Modernists and Mavericks Page 27
JOHN HOYLAND 7.11.66, 1966
In these years too, drawing on his experience as a landscape and abstract painter, Victor Pasmore was redesigning whole sections of Peterlee, a New Town in County Durham. Its culminating feature was the Apollo Pavilion, completed in 1969 – part building, part abstract sculpture (and of great use, as it turned out, as a place for local teenagers to try out their skills as graffiti artists). Meanwhile, Richard Smith began to work on canvases shaped in such a way that they did not merely resemble, say, cigarette packets, but had oblong forms sticking out of the flat canvas just like the end of a giant fag carton. Smith wanted his paintings to ‘enter the real world, come out into the spectator’s space’.
ANTHONY CARO Early One Morning, 1962
In the case of the sculptor Anthony Caro, the opposite occurred. His sculptures took on many of the qualities of painting, such as bright colour. They looked, in fact, very much like geometric abstractions of the kind that might be painted by Smith or Robyn Denny; except the shapes in them had ‘flown out of the frame’ – just as Roger Hilton had advocated – and joined the viewers in the gallery. Caro had begun as a relatively conventional sculptor, fashioning human forms, a ‘pretend person’ from clay, plaster or bronze, as he later put it. For a while he had been Henry Moore’s assistant. Then, in 1959, Clement Greenberg visited his studio and – in an extremely rare example of a writer having a powerful effect on a visual artist – changed his art and his life.
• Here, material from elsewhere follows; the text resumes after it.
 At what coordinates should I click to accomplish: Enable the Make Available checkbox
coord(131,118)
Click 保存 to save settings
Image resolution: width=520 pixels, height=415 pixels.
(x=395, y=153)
The two men were to become friends, as Caro recalled:
I went to America soon after that, and saw a lot of abstract painting and talked to Clement Greenberg. He said, ‘If you want to change your art change your habits.’ When I came back to England, I went to the scrapyard in Canning Town and bought steel. I didn’t know anything about steel.
Caro’s welded-metal work became light, lyrical, completely abstract and – unlike the mainstream of sculpture since the Renaissance – painted in joyful reds, greens and yellows. To start with it looked like a Noland painting translated into three dimensions; but gradually it grew, in a description Caro accepted, more and more ‘Matisse-y’. The colour and the lyricism were characteristic not just of Caro but also of a group of sculptors associated with him at St Martin’s School of Art – Tim Scott, Phillip King, David Annesley and Michael Bolus among them. The colours they used were much the same as the ones increasingly worn by young people walking around London. But this, Caro felt, was not a case of art imitating life, rather of everything blending together:
People say that the colours we used were Carnaby Street colours, and so on. I don’t think so; that was the hopeful, optimistic attitude that was around and Carnaby Street partook of it and we did too. I think it was a very forward-looking time.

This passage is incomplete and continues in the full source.